The other criticism I have, and I am open to someone else proving me wrong, is the part that deals with the proposed air travellers bill of rights, including with in regard to flight delays, damaged or lost luggage, or passengers being on the tarmac for more than three hours. The bill does not specifically spell out what that compensation would look like. It does mention minimums, but those are left to regulation. I notice this is a recurring theme in some of the bills the government puts forward. Part of this will be gazetted and people will have an opportunity to comment on it, but if the minister feels so strongly about this as one of the key parts of the bill and an election promise, if he has been thinking about and focused on this for a long time, the least he could do is to provide air passengers or flight groups some framework or numbers from which they could work. That is the least he could do.
In addition, we all understand that there will be days like today or a couple of months ago when there were hurricanes in the U.S., and some of that weather came up to Toronto and Ottawa and messed up all the flights. People understand there are going to be adjustments made because of weather and that there is nothing we can do about it. However, from the time they recognize there is an issue, airlines can work with the people. That said, I do know know how we could compensate someone who takes take a week or eight days off and has two of those days messed up, one because of the weather and one because of the airline. From what the minister said, we are going to leave that up to the department and the agency.
Another issue concerns CATSA. A lot of money collected by the government is not put back into security screening at the airport. Anyone who goes to Pearson airport on a Monday morning will know it is pretty treacherous and that the standard of 95% getting through in 10 minutes is certainly not the standard on a Monday morning. It might be that 95% do not get through in 10 minutes and 100% may get through in an hour. If whatever money came in was put back into security, into CATSA, into further screening, these are the types of simple things that we could do to create a modern system to get people through, and to help Air Canada, WestJet, and other carriers deliver on their promises. We also know that in 2021, there will be 69 million travellers coming through, so we want to make sure we have that ready.

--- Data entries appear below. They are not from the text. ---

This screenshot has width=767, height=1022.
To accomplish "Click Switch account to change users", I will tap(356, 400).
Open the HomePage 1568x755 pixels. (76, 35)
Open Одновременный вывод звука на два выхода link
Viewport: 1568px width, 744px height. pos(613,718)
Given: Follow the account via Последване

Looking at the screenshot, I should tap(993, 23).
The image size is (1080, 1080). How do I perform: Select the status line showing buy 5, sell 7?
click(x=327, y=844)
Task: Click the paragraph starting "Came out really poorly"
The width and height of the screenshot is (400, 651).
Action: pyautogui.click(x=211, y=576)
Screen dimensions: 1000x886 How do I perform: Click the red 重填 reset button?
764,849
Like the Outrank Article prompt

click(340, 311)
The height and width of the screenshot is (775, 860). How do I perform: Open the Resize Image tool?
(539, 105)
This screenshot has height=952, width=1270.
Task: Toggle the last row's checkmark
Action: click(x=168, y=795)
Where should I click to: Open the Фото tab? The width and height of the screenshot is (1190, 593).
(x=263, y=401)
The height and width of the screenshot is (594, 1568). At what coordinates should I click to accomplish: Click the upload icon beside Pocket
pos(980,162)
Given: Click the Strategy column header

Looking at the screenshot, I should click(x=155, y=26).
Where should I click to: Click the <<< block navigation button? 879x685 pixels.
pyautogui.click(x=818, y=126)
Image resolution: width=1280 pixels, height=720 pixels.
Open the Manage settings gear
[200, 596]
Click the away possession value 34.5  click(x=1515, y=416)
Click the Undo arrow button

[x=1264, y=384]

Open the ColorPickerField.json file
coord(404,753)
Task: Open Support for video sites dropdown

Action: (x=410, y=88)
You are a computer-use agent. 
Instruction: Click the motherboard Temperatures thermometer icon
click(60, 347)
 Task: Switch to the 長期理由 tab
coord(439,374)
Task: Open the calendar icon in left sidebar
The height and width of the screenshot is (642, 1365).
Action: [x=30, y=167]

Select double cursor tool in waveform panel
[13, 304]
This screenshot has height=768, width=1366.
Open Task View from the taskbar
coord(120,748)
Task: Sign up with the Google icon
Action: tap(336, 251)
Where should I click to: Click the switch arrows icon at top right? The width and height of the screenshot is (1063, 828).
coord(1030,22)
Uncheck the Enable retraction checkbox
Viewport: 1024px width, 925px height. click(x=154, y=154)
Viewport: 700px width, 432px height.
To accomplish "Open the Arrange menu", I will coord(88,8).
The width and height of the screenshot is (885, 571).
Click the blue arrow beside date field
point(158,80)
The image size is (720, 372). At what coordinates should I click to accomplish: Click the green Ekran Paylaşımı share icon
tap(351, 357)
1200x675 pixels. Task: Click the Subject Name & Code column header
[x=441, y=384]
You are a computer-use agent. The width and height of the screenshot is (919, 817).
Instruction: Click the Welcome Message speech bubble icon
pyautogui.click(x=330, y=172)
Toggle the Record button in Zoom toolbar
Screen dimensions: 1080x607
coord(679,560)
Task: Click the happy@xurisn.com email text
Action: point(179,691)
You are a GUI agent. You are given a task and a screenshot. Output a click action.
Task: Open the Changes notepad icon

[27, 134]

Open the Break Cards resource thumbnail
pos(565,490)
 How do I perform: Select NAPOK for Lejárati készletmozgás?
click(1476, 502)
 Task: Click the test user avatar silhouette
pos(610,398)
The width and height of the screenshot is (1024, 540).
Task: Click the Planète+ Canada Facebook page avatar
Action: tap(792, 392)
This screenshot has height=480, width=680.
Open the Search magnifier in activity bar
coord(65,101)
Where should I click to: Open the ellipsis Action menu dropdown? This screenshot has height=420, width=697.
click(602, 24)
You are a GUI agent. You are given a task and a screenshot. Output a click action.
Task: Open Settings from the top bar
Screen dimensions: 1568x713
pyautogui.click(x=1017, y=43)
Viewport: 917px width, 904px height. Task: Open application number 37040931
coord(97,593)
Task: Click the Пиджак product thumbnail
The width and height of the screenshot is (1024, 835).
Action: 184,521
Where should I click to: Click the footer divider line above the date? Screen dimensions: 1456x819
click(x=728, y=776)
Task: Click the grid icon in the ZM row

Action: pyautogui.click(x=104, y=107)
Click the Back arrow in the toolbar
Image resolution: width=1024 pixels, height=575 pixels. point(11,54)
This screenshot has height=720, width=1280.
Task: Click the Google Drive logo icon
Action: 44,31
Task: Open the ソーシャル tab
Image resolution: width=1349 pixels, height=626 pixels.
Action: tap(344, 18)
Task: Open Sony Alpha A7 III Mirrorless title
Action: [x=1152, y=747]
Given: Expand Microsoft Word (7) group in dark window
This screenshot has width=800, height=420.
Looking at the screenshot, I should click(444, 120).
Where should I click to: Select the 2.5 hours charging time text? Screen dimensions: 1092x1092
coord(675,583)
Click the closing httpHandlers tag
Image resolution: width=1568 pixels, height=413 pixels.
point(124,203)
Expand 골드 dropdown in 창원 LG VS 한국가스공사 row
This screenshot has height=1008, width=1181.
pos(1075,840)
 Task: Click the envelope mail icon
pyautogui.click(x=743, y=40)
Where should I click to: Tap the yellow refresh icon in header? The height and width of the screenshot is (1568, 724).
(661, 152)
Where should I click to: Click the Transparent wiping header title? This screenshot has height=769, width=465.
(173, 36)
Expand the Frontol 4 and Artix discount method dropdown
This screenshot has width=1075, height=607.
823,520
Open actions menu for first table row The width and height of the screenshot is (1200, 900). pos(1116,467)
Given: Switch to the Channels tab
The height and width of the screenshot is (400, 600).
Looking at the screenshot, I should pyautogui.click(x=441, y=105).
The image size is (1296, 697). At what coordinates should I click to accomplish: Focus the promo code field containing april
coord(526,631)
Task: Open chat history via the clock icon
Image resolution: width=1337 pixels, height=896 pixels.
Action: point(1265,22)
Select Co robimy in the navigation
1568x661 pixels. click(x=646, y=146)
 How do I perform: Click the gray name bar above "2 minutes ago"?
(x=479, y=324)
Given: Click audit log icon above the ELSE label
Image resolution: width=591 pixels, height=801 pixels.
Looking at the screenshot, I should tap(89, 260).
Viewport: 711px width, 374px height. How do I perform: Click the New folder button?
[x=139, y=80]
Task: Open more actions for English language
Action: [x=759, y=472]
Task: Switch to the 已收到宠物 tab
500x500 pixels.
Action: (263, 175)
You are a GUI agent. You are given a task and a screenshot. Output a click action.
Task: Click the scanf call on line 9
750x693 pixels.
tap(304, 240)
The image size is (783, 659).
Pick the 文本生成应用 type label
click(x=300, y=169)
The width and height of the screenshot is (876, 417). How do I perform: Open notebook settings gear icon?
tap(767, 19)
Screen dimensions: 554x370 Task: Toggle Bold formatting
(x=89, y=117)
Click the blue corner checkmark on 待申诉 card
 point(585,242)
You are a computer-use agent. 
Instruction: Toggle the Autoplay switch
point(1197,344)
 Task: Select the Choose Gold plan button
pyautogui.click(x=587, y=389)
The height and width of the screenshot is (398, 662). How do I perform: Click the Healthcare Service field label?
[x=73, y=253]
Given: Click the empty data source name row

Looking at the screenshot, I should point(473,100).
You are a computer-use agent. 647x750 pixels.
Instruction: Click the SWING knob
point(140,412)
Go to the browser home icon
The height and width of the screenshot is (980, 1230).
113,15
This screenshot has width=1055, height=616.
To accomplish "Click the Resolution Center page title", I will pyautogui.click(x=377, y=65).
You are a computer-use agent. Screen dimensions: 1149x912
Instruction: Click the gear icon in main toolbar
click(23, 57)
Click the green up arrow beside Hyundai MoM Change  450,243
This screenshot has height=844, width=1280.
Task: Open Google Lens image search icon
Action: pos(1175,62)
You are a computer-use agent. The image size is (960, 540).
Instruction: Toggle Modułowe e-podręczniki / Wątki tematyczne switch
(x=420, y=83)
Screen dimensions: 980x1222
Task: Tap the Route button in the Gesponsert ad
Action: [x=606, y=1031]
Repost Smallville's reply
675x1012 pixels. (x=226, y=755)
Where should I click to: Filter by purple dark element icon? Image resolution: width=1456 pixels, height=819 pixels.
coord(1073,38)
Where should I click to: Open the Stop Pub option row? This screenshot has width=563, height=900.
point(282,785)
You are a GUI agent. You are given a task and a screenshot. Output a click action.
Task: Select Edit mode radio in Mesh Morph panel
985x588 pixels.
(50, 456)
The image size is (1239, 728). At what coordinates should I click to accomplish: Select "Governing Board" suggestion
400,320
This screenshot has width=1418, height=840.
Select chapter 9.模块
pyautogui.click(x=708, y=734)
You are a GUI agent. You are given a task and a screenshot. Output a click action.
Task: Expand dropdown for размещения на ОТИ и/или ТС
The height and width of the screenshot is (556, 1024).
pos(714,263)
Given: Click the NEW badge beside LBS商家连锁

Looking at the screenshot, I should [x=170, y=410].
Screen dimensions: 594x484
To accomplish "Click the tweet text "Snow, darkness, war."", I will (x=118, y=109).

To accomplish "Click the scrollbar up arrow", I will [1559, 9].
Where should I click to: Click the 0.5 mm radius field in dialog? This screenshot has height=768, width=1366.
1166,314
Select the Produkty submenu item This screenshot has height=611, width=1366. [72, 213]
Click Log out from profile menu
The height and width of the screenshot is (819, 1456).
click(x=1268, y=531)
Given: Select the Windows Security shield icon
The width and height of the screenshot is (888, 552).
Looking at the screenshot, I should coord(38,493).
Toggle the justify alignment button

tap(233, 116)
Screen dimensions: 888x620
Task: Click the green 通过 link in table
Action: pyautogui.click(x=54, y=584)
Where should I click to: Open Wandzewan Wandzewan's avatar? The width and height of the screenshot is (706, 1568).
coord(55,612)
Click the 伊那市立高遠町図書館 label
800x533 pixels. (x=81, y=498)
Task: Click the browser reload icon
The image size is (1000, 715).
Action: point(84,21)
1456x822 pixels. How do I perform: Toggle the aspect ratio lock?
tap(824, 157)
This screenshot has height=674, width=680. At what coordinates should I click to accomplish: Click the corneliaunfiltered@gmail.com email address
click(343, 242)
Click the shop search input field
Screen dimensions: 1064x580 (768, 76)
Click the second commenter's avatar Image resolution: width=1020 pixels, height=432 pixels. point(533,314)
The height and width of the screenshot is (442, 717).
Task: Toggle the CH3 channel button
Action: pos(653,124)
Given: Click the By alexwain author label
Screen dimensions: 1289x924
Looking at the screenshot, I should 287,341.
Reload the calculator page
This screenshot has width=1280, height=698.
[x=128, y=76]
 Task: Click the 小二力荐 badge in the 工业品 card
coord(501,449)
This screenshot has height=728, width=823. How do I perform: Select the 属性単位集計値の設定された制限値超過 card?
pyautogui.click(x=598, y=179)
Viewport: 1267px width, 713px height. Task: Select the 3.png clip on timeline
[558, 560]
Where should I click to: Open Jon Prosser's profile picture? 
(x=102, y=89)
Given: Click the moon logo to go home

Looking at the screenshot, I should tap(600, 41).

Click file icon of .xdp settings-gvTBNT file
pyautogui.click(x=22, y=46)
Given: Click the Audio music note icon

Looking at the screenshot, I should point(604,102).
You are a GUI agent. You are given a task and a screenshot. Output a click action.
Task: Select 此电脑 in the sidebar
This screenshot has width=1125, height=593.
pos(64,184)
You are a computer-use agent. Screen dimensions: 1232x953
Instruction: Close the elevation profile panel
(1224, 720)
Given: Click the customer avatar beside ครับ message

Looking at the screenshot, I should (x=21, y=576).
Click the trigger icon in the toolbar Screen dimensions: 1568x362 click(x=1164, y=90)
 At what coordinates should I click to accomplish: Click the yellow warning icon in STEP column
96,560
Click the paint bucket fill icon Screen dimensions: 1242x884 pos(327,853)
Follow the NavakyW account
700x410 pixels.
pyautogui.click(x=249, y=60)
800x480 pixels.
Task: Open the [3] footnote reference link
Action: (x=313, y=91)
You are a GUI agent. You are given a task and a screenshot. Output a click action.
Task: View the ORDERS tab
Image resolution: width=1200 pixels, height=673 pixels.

The other thing I would like to talk about before my time is up deals with rail and pipelines. The government set up a regulatory regime that makes it almost impossible for pipelines to be built, which in turns puts further stress on the rail lines. In consequence, rail lines are carrying a tremendous amount of oil when they could be carrying a tremendous amount of crops to ports and to markets. With a crop this year in the west within 10% or 12% of being a record, there will again be a tremendous strain on the railway system.
I would like to talk about the long-haul interchange, as other members have also discussed. Some members purport that it is a great thing. However, with the NAFTA negotiations ongoing right now, I question the logic of why the government would give that up when it could have been negotiated in NAFTA.